Over the last four decades, Landesa has partnered with governments to help more than 100 million families and they intend to help another 20 million families by 2016.

It is an audacious goal. But it is also a completely realistic one because Landesa partners with governments to change national laws and changing entire legal systems. Therefore, such an impact is not just possible – it is absolutely achievable by design.

And it is all accomplished with little fanfare and only modest resources.

This is a time for optimism. A growing number of policy makers and officials worldwide see in their daily newspaper the same thing I see – proof that land rights are critical to development and that women’s land rights, in particular, are central to poverty reduction.

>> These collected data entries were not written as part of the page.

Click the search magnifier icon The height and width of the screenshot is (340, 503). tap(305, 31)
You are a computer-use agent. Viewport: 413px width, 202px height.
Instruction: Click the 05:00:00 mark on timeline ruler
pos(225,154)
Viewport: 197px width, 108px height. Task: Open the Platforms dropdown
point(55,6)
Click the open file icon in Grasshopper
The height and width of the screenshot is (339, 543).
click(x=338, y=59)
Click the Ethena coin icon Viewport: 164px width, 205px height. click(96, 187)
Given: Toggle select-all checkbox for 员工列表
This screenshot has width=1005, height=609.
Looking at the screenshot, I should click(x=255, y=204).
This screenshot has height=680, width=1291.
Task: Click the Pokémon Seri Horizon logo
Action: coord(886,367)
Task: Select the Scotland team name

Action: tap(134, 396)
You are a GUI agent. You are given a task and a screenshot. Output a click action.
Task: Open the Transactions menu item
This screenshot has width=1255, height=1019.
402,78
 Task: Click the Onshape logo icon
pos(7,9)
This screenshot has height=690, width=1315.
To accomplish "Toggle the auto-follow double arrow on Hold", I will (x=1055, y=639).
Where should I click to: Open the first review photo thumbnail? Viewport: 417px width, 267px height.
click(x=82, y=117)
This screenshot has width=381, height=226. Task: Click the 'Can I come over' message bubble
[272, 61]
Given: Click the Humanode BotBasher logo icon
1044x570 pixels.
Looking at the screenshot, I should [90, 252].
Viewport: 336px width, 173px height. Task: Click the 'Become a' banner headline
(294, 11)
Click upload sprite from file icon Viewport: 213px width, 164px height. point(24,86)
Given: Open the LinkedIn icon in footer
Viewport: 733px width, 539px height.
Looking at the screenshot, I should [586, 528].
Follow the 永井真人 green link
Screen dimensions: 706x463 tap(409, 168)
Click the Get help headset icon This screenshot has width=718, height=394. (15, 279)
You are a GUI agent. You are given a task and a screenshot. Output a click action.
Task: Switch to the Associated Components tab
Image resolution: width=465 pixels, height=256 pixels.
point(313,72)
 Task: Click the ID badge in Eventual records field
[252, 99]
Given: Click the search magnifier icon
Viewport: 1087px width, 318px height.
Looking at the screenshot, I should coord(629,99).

With your support, Landesa can continue to transform lives, communities, and nations.

Best,

Mike McGavick
Board Chair

“I am convinced that we need to focus more than ever on the building blocks that take countries from poverty to prosperity. The absence of conflict and corruption. The presence of property rights and the rule of law. We should never forget that for many in the world the closest relative of poverty is injustice.”
– David Cameron, British Prime Minister, at the 67th UN General Assembly on September 26th, 2012.